Ein guter Ansatz bei der Visualisierung, gerade bei einer Vier-Stufen-Methode, besteht darin, einen bebilderten Ablauf der einzelnen Schritte zu erstellen, die dabei strukturiert dargestellt und durchnummeriert werden.

Wichtig ist es darüber hinaus, darauf zu achten, dass die während der Durchführung gemachten Aussagen mit den Inhalten der eingesetzten Medien übereinstimmen und nicht neue oder widersprüchliche Informationen beinhalten.

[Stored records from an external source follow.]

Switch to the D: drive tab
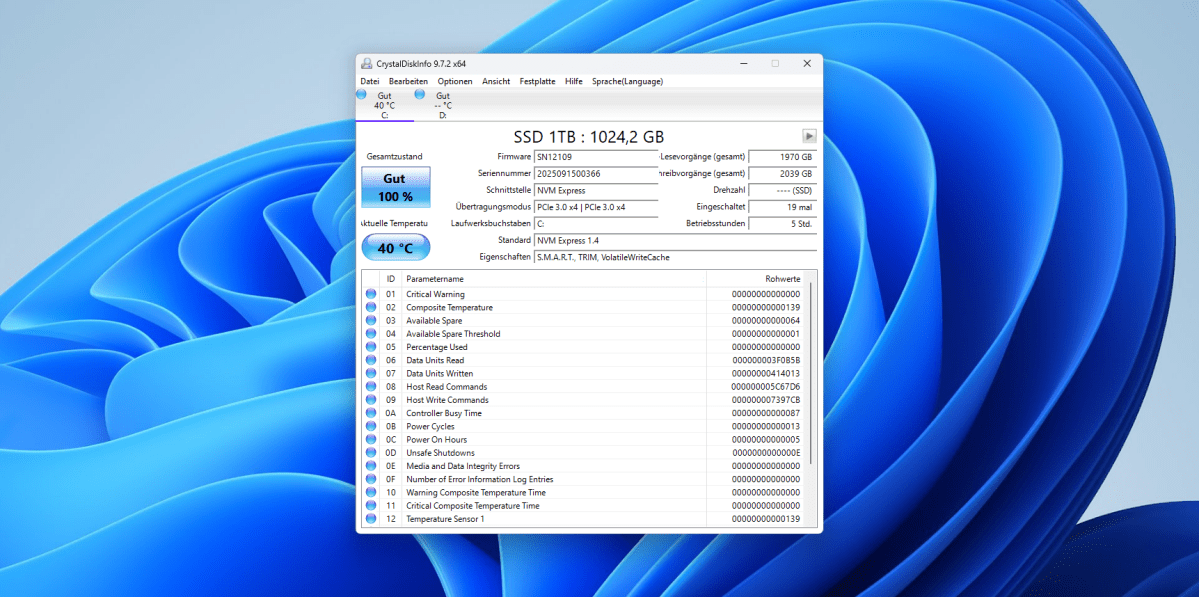This screenshot has width=1199, height=597. point(440,106)
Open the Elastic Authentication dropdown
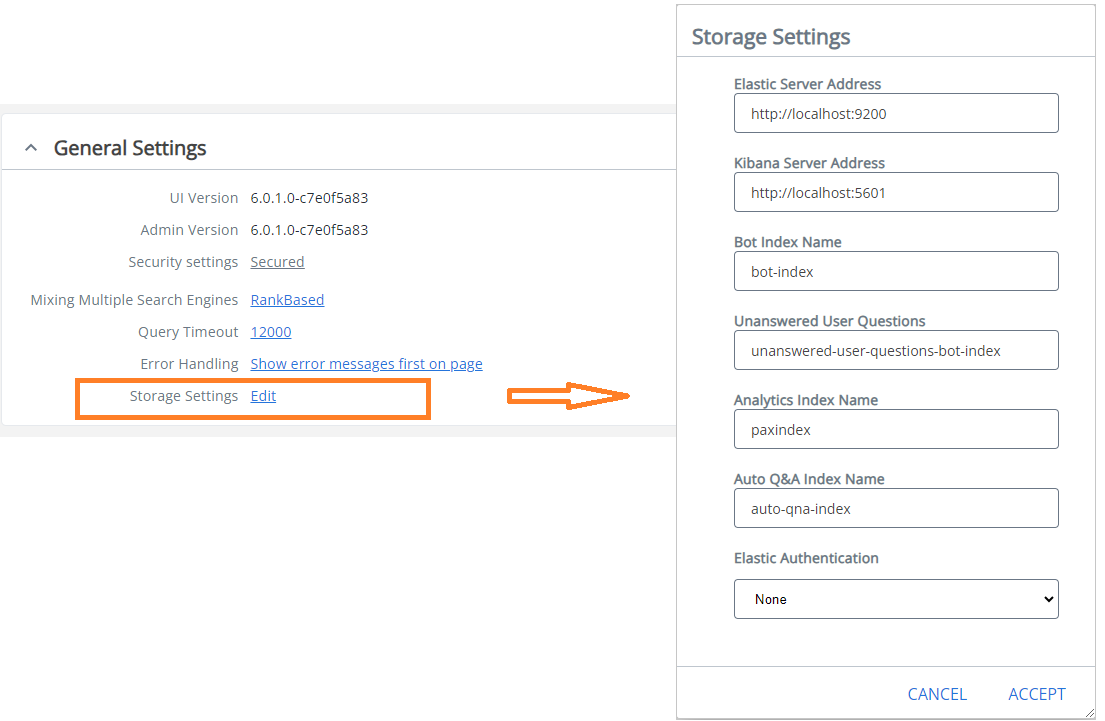The width and height of the screenshot is (1105, 721). coord(895,599)
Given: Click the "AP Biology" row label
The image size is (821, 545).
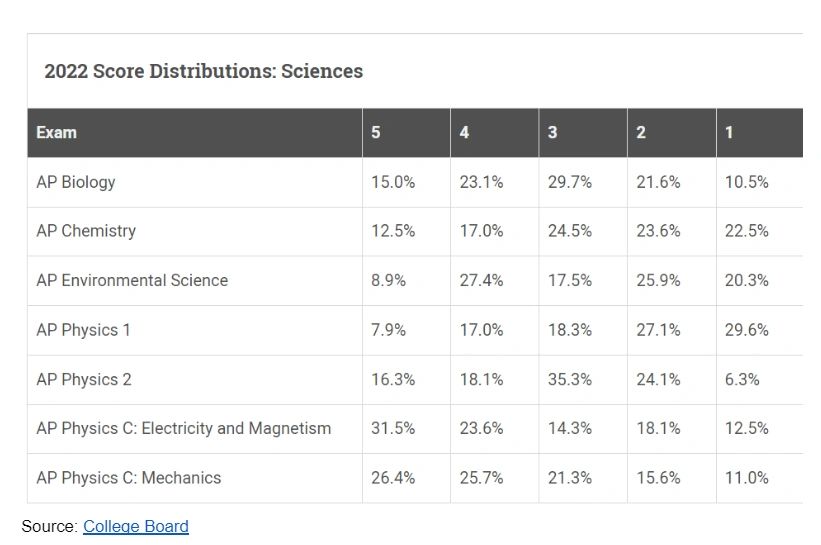Looking at the screenshot, I should [x=76, y=182].
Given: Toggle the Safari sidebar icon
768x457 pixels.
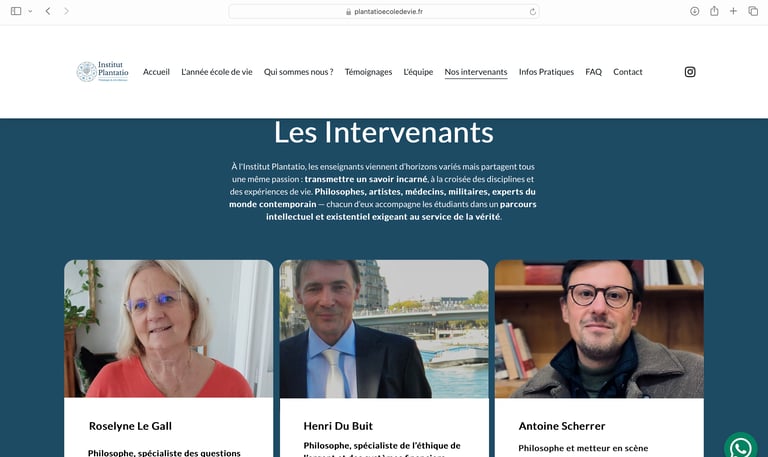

Planen Sie eine Lernerfolgskontrolle ein

Jede Ausbildungseinheit muss Kontrollmaßnahmen umfassen, um sicherzustellen, dass die Auszubildenden die Lerninhalte verstanden haben. Das gilt auch für den innerbetrieblichen Unterricht. Führen Sie also mit den Auszubildenden konkrete Lernerfolgskontrollen anhand der zuvor definierten Feinlernziele durch.

Eine fest umrissene Übungsphase und die Einbindung der neu erlernten Fähigkeiten, Fertigkeiten oder Kenntnisse in den täglichen Ablauf durch Transferaufgaben dienen der Erfolgssicherung. Dadurch sollen die Auszubildenden Sicherheit in der Anwendung der Lerninhalte entwickeln.

Achten Sie jedoch darauf, die Auszubildenden immer erst nach der Lernerfolgskontrolle die Inhalte selbstständig im Alltag anwenden zu lassen. Eine Kontrolle ist immer der Übungsphase vorgelagert. Wenn Sie den Auszubildenden ohne Lernerfolgskontrolle umgehend die selbstständige Anwendung überlassen, laufen diese Gefahr sich in der Übungsphase Fehler in der Ausführung anzugewöhnen.

Dokumentation nicht vergessen!
Fordern Sie Ihre Auszubildenden außerdem auf, die Themen des innerbetrieblichen Unterrichts in den Ausbildungsnachweis aufzunehmen.